MLA Students Receive Funding from Sigma Lambda Alpha
Three Auburn students have been awarded funding from Sigma Lambda Alpha (SLA), the International Honor Society of Landscape Architecture. All three students are members of Auburn’s Alpha Epsilon Chapter of SLA and Master of Landscape Architecture students in Auburn’s School of Architecture, Planning and Landscape Architecture (APLA).
SLA gives scholarships to one undergrad and one graduate student each year. Applicants are evaluated based on scholarship and the submission of an essay, and Helena Starnes received the $2,000 Graduate Scholarship. Starnes holds bachelor’s degrees in horticulture and biology and chose a career in landscape architecture to inspire and connect people with the outdoors. “Coming into this program without any experience in design did not make for an easy path since love of plants alone cannot create a project. However, I find joy in learning and tackling new challenges.” Starnes, who will graduate next May, is juggling a lot of responsibilities between internships, coursework and raising her two young children, and she says that this scholarship has helped to make the program affordable. She is grateful to the APLA faculty members who have encouraged and coached her and other students to apply for outside awards and scholarships. “I was very excited and relieved to receive the scholarship! It is also very validating to receive external recognition for the tremendous amount of effort that I have put into earning this degree, which speaks highly of the program itself as well,” she stated.
While Starnes was awarded a scholarship, two other Auburn students received travel grants. Those applying for SLA’s travel grants must give a detailed description of their travel plans and describe how their experiences will impact their research. Maggie Brand received a $1,000 travel grant from SLA to help fund her travels to the country of Georgia in Eastern Europe. This summer, she is traveling to the city of Tbilisi to lead a landscape architecture workshop for students in conjunction with the design firm Ruderal, the only landscape architecture firm in the country. After several weeks in Tbilisi, she will travel around the country to see the national parks across Georiga’s diverse landscape. Brand will focus her studies on ecotourism and will meet with park rangers and government officials. “I hope to investigate the role of the parks as a vessel for ecotourism and to better understand the impacts of ecotourism on the lives of Georgians,” she explained. “In addition to leading a workshop, I plan to spend time at Ruderal as they work on a current ecotourism project. This will help me gain a better understanding of tensions between the tourism industry and landscape identity within Georgia via work with western NGOs and Georgian heritage professionals.”

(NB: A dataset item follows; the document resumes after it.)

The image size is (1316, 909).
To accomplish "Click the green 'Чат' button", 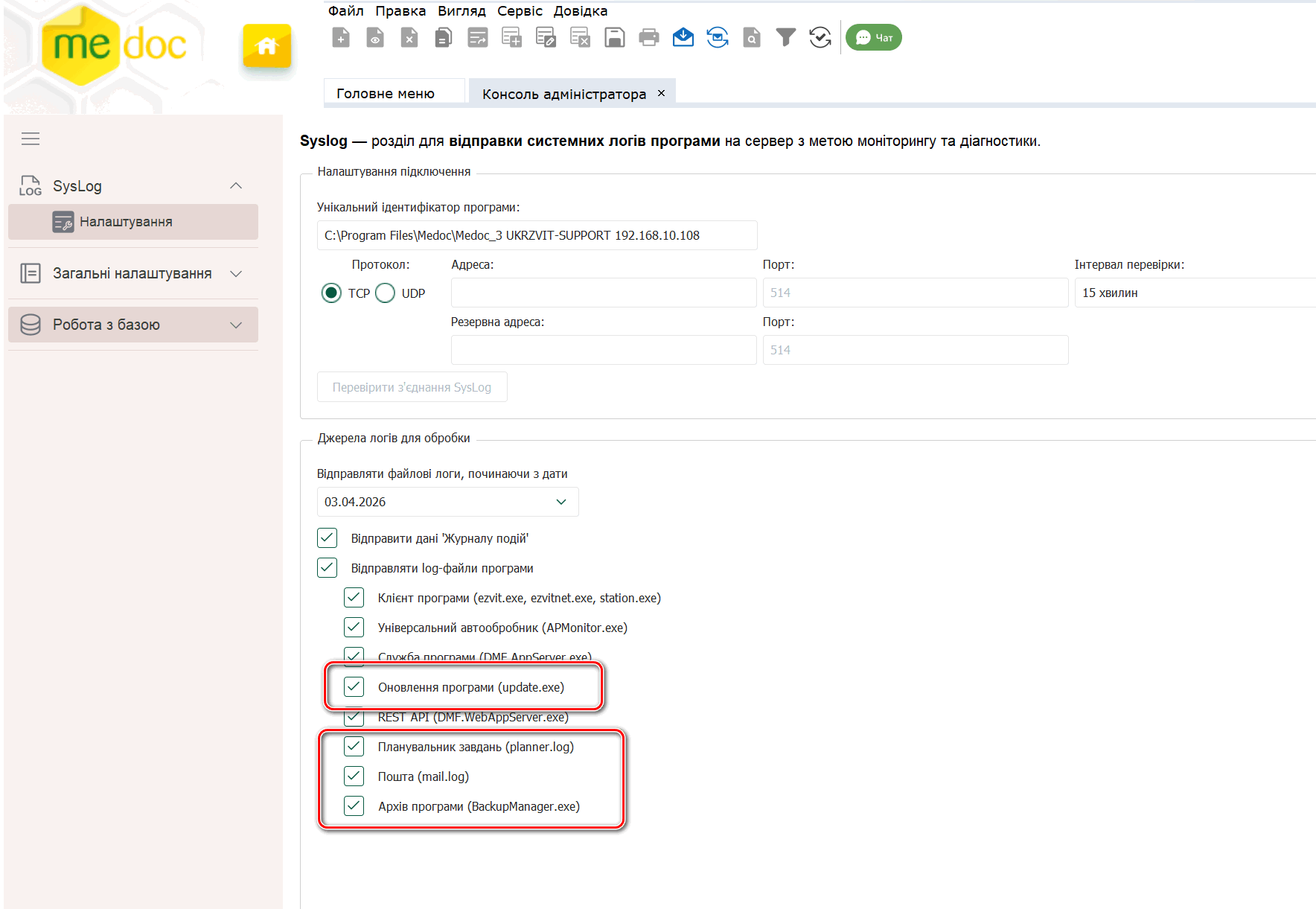I will point(874,37).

Camilo Monosalvas also received a $1,000 travel grant from SLA to fund a stop at the Appalachian Trail during his travels to Philadelphia. Monosalvas will be traveling this fall to Philadelphia, the first city in the United States planned around a formal grid street plan, to study the intersection of contemporary landscape architecture and historic planning. He will use his SLA grant to travel to the Appalachian Trail to study how it connects people, communities and nature. “It provides a case study to analyze the articulation between leisure and industry, environment and labor and development and preservation,” he said of the Appalachian Trail. “I will study how this zone balances the planning dimension of a major ecological zone without it pertaining to a single political jurisdiction. I am eager to discover how these urban ecologies interact with natural ecosystems.”